Provided data —
- - - - -
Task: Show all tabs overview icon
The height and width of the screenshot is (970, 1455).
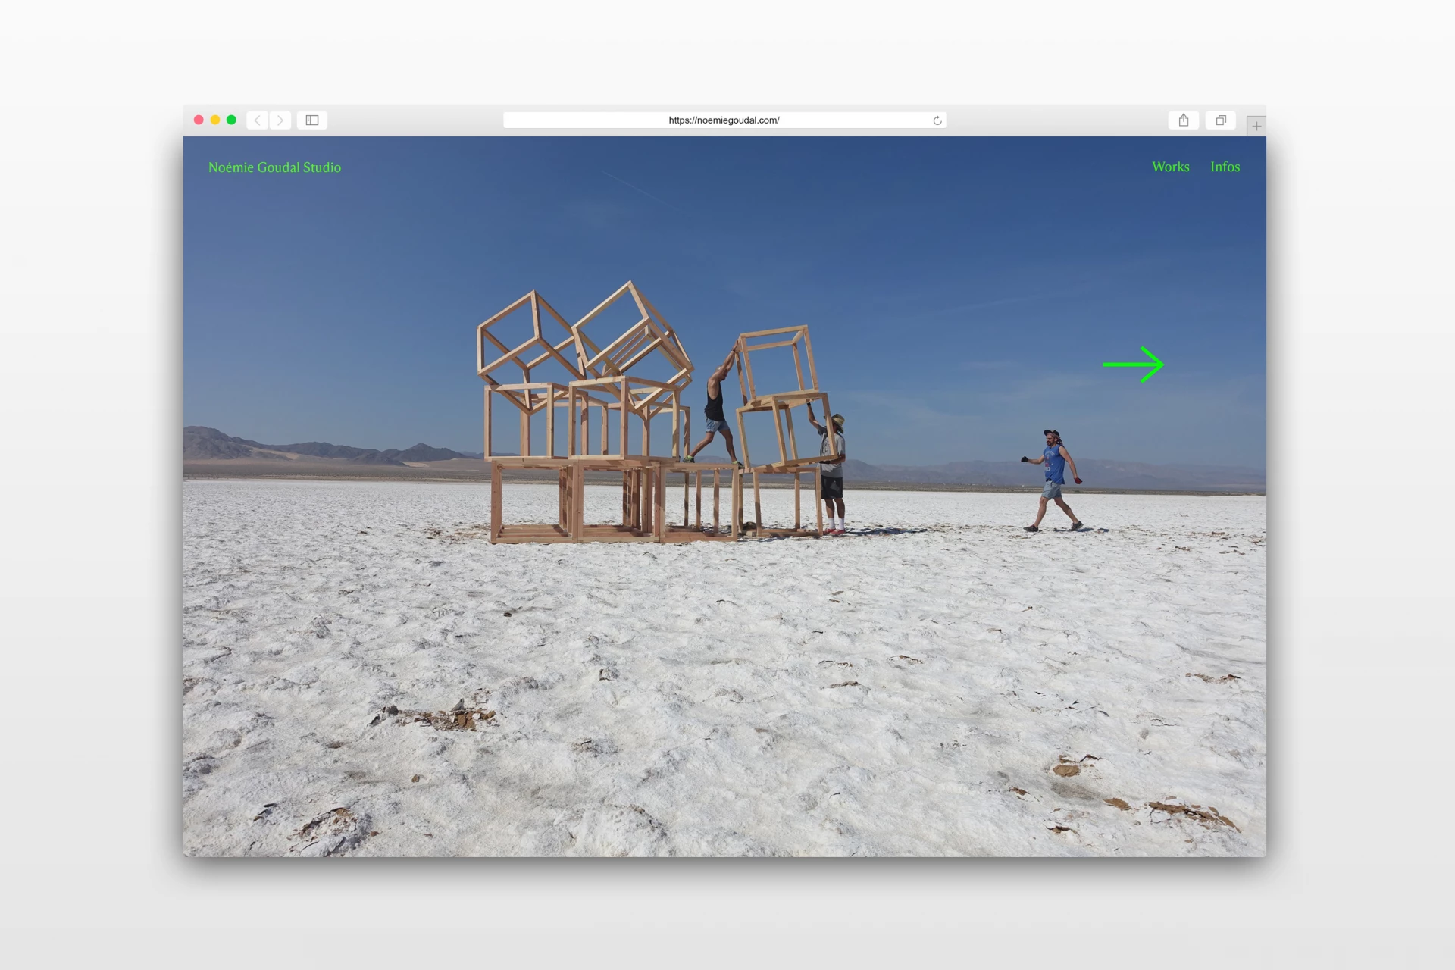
- - - - -
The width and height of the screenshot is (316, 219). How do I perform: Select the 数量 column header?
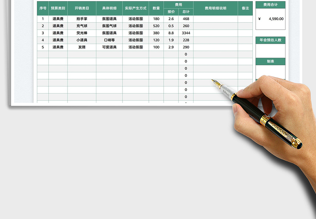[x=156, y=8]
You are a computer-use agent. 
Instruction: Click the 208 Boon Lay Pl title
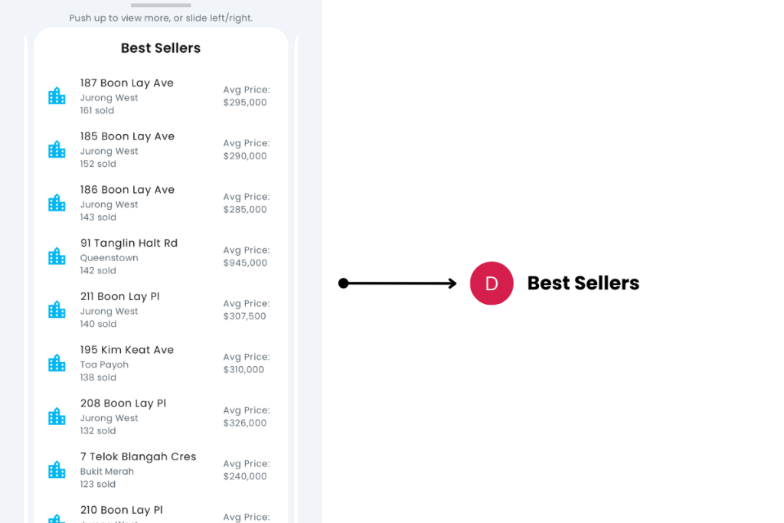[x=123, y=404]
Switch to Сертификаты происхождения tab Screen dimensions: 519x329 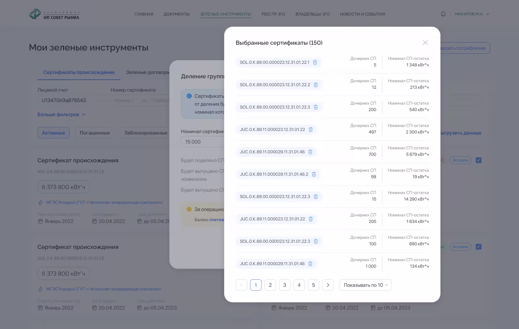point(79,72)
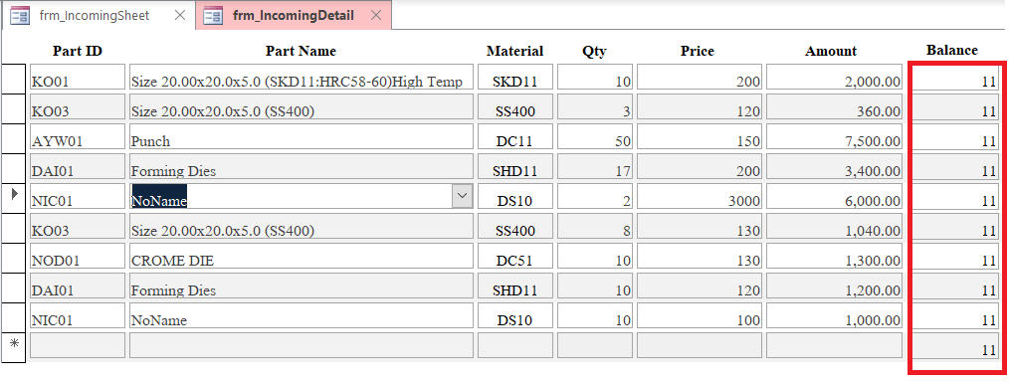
- - - - -
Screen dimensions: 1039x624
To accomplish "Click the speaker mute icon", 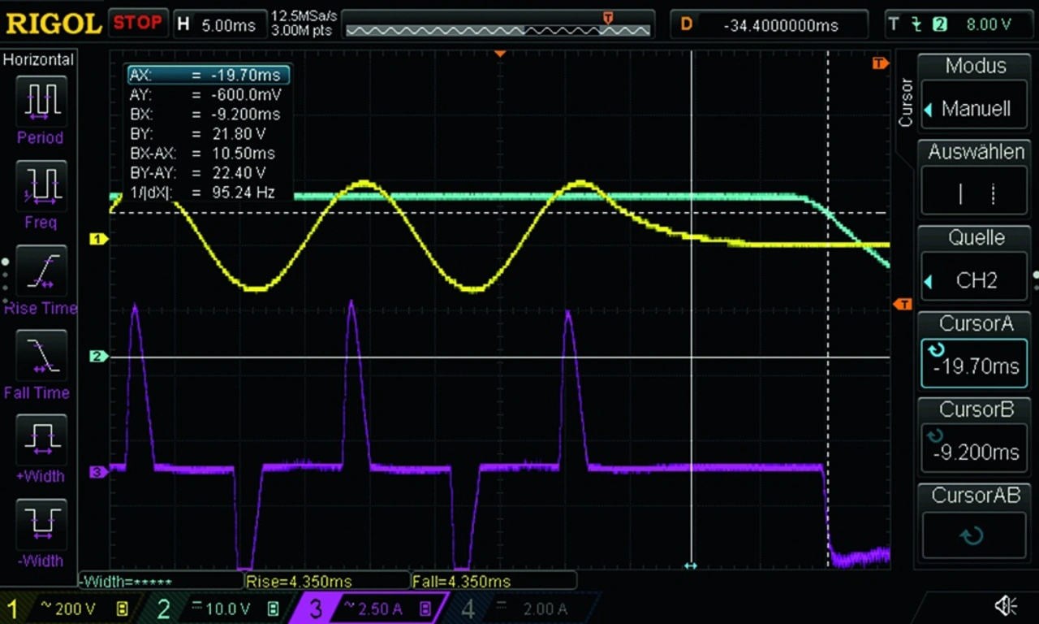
- - - - -
Your goal — Can you return the material above verbatim, starting at the line that contains "Task: Show all tabs overview icon" and stopping after the line that contains "The height and", with both of those lines included?

Written answer —
Task: Show all tabs overview icon
The height and width of the screenshot is (970, 1455).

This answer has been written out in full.